In so many ways working on Outseta is a dream—everyone has so much freedom and autonomy that it’s a real treat to contribute to our team. But I also realized that our culture needs some TLC more than ever this year.

In short, the early years of Outseta were a grind—and I don’t think I fully realized the repercussions of that grind until this year. We built up a very execution focused, there’s always more to do, just grind it out culture that isn’t as lively or fun as I’d like it to be. 

I’ve always said that with growth a healthy culture comes easily, and in many ways there’s benefit to our early years having been tough—we know what this team is made of. But nonetheless I think there’s more we can do to freshen up our day to day operations, beyond just having more fun because we’re now succeeding a lot more.

Unknowns

Last year I wrote about how our reliance on integrating with other technologies is of a factor outside of our control—that remains true, but there are a couple of other unknowns that I’ve been thinking about quite a bit this year.

Sales tax remittance and the MoR model

The Merchant of Record model grew in popularity in 2023—primarily because MoR vendors remit global sales tax for you. We made a very deliberate decision not to become a MoR. In short, I think this model will prove to be a good fit for creator marketplaces like Gumroad where users just want to throw up products for sale relatively quickly. I have serious doubts about the long term viability of this model for software companies and more broadly companies focused on building long term, sustainable businesses.

Part of my conviction comes from how Stripe has approached the MoR model—Stripe is the dominant player in payment processing for internet businesses. They have the resources, expertise, and a track record of tackling the biggest and most difficult problems in the payments space—Stripe Tax is an example of that.

Do you really think Stripe isn’t going to address global sales tax remittance?

Well, we now know that Stripe is planning to address the sales tax remittance and is looking to do so without the downsides of the MoR model. In fact, their tax team is hiring aggressively at the moment specifically to build remittance tools.

I suspect you’ll continue to see the MoR model grow in popularity in the short term, as when Stripe's remittance tools get to market remains something of an unknown. But I feel very confident now that we made a long term bet in the right direction.

Our 7-day trial model is a self-imposed constraint

I’ve talked a lot about how moving to a 7-day trial with a credit card required was such a positive move for Outseta—it brought sanity to our business that we didn’t have when we offered a freemium product, allowing us to instead spend our time with more committed customers.

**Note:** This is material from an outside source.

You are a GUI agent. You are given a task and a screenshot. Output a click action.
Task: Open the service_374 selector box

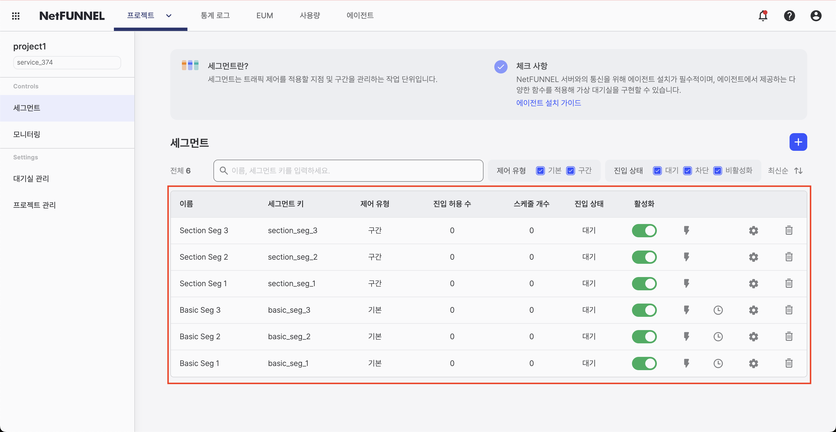67,62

That said, there’s no doubt this isn’t always the most popular with potential customers—and we know that a lot of people are not being exposed to Outseta who otherwise would be. So far, our mindset has primarily been “we care a lot more about providing great support than we do maximizing growth.” We've deliberately shrunk the size of our world and that's OK.

While I don’t think we intend to change this anytime soon, the thought is never far from my mind. How can we expose more people to the product, in a way that’s profitable and sustainable for us as a business but also works for the customer?

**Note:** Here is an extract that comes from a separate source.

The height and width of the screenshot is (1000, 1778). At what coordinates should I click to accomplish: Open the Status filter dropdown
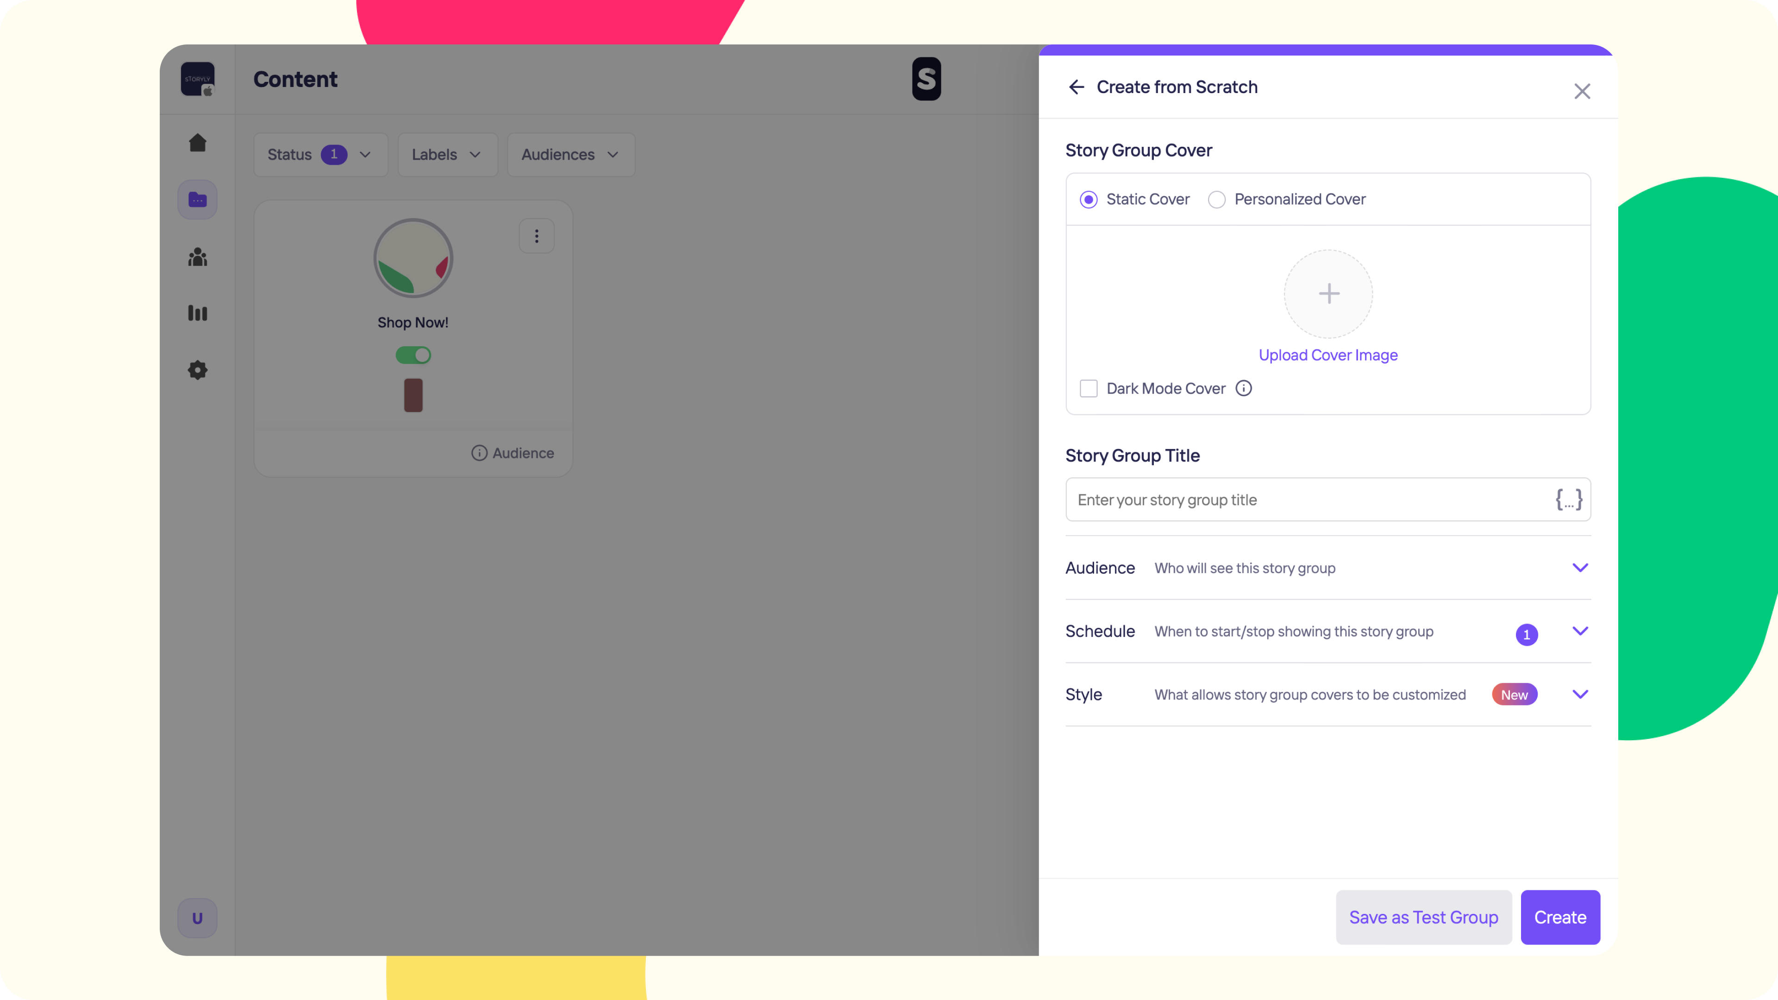point(320,155)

We’ve considered almost every alternative you could think of but each has its own downsides—I still wonder a lot about the downsides of this self-imposed restraint. Something we hear a lot is “once you see Outseta you can’t unsee it” and we’re routinely told that we’re still flying under the radar. The product has matured a lot since we last offered a freemium tier, so I wonder how much the floodgates would open if we found a sustainable approach to bringing freemium back.

That’s a pretty complete overview of our 7th year—one that I’ll end with this…

This tweet has always been eerily reflective of our own bootstrapped journey—and if you look back over everything that I’ve published in the past 7 years there’s one thing that you won’t find… I’ve never made a prediction about the growth of our business. 

Not one.

Based on what I’m seeing and feeling in our business I’ll say this…

I think 2024 is going to be our year.

In the 7 years that I’ve been working on this business, I’ve never been more excited about it than I am today.